● Assigned task
Your task is to give the number of lines in the listing that include "checkbox", and nothing else.

● Dataset records
........
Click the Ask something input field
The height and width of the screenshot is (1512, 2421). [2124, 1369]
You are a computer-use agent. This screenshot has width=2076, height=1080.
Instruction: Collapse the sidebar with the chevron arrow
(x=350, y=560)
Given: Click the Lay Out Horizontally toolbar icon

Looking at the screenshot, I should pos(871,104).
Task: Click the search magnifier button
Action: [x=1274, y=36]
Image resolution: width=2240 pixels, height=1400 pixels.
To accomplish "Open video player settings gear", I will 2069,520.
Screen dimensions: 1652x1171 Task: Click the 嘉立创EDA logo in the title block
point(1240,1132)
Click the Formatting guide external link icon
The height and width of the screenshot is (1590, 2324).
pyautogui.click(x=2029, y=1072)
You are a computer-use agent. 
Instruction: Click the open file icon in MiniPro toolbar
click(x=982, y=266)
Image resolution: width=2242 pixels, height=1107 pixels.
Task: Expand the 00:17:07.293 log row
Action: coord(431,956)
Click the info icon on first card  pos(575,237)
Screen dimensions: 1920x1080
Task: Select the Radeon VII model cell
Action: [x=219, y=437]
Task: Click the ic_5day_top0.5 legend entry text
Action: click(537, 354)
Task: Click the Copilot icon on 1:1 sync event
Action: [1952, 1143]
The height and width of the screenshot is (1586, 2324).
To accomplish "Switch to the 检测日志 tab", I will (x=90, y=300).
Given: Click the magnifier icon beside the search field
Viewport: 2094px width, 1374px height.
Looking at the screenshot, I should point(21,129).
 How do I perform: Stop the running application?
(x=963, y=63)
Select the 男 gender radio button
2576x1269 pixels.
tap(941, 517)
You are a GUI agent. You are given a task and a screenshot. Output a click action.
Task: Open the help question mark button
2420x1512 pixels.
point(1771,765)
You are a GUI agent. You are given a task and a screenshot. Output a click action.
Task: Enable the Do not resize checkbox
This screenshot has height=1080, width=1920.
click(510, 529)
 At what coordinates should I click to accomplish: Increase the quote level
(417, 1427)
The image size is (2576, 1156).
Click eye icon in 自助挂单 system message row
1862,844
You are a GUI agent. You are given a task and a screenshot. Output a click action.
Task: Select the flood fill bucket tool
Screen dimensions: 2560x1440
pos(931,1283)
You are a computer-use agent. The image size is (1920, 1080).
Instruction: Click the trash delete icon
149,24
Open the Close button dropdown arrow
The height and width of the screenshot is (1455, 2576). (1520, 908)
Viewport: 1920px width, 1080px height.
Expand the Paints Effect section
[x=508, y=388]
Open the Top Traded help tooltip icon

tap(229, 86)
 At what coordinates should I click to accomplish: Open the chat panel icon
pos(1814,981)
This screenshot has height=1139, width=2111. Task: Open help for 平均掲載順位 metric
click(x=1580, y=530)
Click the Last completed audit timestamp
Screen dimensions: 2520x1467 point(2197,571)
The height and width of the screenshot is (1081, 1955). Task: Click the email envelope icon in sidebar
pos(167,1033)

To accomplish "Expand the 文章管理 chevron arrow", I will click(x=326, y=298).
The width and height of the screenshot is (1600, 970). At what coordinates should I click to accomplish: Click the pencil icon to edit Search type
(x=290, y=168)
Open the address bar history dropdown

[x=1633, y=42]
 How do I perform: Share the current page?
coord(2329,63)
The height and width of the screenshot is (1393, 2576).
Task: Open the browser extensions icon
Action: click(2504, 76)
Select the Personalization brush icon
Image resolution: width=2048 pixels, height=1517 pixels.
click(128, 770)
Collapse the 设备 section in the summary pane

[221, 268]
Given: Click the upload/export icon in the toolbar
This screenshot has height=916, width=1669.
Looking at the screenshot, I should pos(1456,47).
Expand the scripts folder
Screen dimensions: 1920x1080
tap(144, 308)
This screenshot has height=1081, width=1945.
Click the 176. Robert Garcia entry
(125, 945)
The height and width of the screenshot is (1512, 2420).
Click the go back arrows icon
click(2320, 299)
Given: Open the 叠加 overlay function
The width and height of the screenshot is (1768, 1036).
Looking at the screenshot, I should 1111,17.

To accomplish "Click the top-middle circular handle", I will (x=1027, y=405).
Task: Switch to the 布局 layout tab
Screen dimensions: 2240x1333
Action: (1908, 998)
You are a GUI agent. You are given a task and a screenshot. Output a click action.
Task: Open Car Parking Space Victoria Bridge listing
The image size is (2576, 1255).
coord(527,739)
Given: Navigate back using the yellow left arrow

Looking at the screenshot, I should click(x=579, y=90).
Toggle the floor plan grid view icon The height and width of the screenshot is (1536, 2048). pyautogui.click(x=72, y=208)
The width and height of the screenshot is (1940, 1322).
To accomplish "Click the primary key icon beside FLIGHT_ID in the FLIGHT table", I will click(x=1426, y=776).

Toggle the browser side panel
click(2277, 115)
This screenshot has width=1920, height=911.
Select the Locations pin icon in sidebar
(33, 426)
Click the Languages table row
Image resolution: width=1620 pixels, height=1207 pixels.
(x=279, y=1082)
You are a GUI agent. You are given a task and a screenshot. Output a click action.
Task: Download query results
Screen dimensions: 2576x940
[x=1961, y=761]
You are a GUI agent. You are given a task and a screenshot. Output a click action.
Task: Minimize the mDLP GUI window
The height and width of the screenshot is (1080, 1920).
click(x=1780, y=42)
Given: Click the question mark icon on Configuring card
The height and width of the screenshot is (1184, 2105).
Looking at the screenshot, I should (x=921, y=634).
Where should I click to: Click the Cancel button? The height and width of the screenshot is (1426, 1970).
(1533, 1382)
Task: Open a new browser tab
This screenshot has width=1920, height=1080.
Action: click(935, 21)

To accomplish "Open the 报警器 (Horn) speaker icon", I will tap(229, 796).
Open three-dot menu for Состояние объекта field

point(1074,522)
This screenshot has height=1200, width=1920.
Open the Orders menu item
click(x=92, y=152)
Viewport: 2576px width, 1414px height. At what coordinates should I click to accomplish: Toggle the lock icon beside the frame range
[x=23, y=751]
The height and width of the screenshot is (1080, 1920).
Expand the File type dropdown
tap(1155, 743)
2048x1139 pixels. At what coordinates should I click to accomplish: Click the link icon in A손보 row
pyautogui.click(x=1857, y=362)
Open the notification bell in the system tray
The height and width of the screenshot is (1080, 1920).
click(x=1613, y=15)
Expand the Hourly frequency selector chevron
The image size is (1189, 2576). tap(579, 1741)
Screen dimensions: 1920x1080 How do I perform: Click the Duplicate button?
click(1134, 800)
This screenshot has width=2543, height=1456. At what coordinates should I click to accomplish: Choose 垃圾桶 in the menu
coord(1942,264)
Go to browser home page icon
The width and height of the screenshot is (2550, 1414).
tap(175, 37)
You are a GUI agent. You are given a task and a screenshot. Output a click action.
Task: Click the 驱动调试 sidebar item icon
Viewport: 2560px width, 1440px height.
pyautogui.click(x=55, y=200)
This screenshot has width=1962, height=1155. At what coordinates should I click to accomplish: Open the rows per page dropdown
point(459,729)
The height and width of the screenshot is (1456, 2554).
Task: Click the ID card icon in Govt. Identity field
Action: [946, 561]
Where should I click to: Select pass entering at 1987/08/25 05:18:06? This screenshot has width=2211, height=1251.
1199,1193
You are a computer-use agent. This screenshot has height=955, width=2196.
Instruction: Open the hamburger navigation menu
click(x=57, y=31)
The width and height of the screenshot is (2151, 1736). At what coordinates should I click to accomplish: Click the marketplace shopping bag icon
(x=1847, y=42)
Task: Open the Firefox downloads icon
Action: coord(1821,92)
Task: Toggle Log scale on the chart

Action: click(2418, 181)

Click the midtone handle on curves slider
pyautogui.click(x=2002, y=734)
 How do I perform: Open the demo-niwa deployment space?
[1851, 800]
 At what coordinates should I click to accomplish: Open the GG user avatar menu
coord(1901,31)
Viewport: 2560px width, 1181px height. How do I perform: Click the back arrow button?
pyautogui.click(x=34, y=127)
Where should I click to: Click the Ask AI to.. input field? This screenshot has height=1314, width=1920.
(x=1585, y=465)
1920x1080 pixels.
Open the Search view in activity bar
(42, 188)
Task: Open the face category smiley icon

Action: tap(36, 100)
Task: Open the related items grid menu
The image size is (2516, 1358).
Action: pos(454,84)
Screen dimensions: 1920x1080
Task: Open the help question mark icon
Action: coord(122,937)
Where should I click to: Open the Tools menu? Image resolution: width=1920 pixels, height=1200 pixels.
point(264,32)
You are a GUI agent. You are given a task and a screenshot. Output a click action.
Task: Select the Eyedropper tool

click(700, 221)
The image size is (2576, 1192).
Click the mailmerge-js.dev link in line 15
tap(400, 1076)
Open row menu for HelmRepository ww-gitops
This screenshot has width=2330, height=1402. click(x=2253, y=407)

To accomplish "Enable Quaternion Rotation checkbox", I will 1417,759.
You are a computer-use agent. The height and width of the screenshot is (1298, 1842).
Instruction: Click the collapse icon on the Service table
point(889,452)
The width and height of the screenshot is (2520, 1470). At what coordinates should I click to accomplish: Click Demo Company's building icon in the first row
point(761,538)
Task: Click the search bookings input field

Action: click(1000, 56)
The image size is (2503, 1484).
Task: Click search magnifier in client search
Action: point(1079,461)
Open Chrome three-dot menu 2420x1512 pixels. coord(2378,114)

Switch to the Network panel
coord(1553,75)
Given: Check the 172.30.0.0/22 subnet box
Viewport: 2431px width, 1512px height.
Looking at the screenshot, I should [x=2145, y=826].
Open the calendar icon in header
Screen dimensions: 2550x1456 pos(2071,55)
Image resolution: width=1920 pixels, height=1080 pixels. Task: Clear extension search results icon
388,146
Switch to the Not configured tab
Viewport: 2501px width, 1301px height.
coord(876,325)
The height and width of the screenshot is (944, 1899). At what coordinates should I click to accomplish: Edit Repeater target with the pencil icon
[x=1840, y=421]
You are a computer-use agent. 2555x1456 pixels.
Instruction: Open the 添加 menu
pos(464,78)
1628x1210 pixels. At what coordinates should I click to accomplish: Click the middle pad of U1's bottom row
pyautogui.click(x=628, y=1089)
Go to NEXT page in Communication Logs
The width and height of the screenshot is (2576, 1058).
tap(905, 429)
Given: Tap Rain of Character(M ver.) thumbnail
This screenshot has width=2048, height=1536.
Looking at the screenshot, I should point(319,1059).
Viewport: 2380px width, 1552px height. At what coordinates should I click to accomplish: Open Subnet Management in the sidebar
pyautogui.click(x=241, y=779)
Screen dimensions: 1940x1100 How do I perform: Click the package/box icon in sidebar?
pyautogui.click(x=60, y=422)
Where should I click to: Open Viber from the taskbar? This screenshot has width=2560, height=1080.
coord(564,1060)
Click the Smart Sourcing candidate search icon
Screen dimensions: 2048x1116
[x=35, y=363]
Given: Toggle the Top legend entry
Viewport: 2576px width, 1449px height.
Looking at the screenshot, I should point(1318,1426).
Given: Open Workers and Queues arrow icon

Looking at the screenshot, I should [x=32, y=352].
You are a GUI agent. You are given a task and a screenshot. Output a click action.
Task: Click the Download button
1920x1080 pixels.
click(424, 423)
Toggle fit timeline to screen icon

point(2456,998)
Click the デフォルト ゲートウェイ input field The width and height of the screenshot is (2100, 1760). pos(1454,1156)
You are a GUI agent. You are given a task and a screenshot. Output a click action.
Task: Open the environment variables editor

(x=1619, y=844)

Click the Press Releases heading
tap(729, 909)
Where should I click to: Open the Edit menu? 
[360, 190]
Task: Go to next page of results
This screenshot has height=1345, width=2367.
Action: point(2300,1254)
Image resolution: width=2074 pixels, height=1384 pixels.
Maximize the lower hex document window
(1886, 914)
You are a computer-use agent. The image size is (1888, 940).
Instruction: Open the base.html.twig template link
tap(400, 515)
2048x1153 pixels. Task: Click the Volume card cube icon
........
● Worked solution
2